Photo credit Holli Stephens/KYW Newsradio

PHILADELPHIA (KYW Newsradio) — SEPTA is launching an ambitious effort to re-create its bus routes from scratch, with the goal of a faster system that is easier to understand.

The project is a clean-slate redesign of SEPTA's current spaghetti-network system of bus routes. The plan aims to redeploy the existing fleet in a way that means faster trips and shorter waits.

The first year of the three-year redesign will be spent gathering information about how today’s bus riders use the system. The project will redeploy the existing fleet.

The effort will next involve presenting options and collecting feedback during the second year, with implementation of new bus routes planned by the end of 2023.

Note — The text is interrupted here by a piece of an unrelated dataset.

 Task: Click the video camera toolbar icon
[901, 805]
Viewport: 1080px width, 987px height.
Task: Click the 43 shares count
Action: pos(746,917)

Project manager Bethany Whitaker said her firm, San Francisco-based consulting company Nelson/Nygaard, will gauge where riders get on and off of buses by analyzing farebox data, automatic passenger counts and even data from cell phone tracking.

She says they’ll use low-tech methods, too.

“We will be standing at the corner – you know, hopefully COVID permitting – riding the buses, talking to bus riders, standing at the corner talking to people about what their experiences have been," said Whitaker.

“We are learning a lot, including who needs the bus the most, who the reliable riders are, when they’re traveling, where they need to go. That is really the road map to the core of the network.”

“So then it becomes, ‘Did you want to walk a minute more to a bus that’s 15% to 20% faster? Or do you want to keep your slow bus and your short walk?’” Nelson/Nygaard’s Geoff Slater added.

He explained that because the pandemic has changed travel patterns, it’s likely the recommendation will involve less peak service and more midday and evening service.

As for any local resistance, Slater points to the firm’s redesign of Pittsburgh’s transit system.

“Pittsburghers don’t like change," he said. "When we got done we changed almost everything, and we also had very widespread public support.”

The results by the end of 2023 could involve new routes created, current routes modified, or possible route eliminations.